I agree that authors often have their moment and then are forgotten, or ignored. Who now reads Grahame Greene? - but when I was at school (1960s) he was probably regarded as the UK's greatest living novelist. Perhaps, though, his agonies over faith and fidelity no longer have have the force they had then. Other writers seem never-endingly fresh - my wife recently read Pride and Prejudice for the first time since her school days, and she was surprised at how well it went. Not only does that novel still stand tall, but it has succeeded and continues to succeed in other media and environments - there have been at least two English language films (Keira Knightley has never been better), six TV series on the BBC alone, adaptations to other cultures e.g. Bollywood's Bride and Prejudice, plus some mashups - Pride & Prejudice & Zombies (exactly as it sounds), Lost in Austen (time travel/wish fulfilment - a modern young woman changes places with Elizabeth), Death comes to Pemberley (P&P/Police Procedural), and so on. I've enjoyed many of them.

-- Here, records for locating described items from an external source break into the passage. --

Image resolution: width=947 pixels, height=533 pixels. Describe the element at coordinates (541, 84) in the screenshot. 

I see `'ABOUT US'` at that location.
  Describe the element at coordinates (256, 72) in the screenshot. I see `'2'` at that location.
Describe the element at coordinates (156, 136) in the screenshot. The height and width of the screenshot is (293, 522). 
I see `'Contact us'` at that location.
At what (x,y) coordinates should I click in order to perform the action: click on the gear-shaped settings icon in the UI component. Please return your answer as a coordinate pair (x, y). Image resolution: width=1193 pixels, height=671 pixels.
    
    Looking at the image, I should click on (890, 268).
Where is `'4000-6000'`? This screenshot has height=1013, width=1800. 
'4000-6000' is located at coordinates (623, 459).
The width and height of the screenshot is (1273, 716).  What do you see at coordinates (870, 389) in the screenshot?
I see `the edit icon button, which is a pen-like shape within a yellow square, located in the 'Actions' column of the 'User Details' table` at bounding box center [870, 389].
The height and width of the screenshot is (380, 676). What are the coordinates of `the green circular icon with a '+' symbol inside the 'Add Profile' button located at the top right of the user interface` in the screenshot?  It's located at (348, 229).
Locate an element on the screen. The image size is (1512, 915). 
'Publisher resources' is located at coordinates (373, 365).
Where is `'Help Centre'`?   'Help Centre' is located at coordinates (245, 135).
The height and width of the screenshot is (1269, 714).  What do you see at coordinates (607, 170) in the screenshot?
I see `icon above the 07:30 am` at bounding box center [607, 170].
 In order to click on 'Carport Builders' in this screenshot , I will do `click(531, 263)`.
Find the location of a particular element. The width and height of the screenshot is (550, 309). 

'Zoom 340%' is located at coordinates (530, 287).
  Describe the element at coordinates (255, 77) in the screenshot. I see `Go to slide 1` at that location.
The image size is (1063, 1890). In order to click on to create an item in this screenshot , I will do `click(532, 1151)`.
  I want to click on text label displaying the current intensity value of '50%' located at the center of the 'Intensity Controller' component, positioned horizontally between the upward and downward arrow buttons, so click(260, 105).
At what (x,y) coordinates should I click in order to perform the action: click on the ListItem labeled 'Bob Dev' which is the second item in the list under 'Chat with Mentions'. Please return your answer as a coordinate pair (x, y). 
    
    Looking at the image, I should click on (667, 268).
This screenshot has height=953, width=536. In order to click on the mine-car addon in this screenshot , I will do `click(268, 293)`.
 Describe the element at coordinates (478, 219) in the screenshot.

One thing I hate - Trilogies! These tend to just tell the same story over and over. Some people blame Tolkien for this because Lord of the Rings was first published in 3 volumes, but that was purely because the story was too long for one physical book at the time. Not so today - the latest 'Robert Galbraith' book (actually by JK Rowling) runs to 1100 pages!

Here are a couple of lists of books. First, the BBC's list of 25 Greatest British novels, from 2015:
https://www.bbc.com/culture/article/20151204-the-25-greatest-british-novels

And more popularly, here's a recent list of the UK's favourite books, from Country Living:
https://www.countryliving.com/uk/wildlife/countryside/a23298577/most-popular-books-britain/

Funny thing about “The Catcher in the Rye.” I’m a late bloomer on almost everything, including that book. I didn’t read it until I was about 30, having avoided it because it’s a “classic.” My experience up to then was largely that classics were as dull as dirt, this based primarily on the classics I had attempted having been bloated Victorian tomes where the writer was clearly paid by the word, evidenced by every thought and action taking at least three times as many words and sentences as needed. (“Verily he undertook his labour and well did he agape the portal” vs. “He opened the door.”)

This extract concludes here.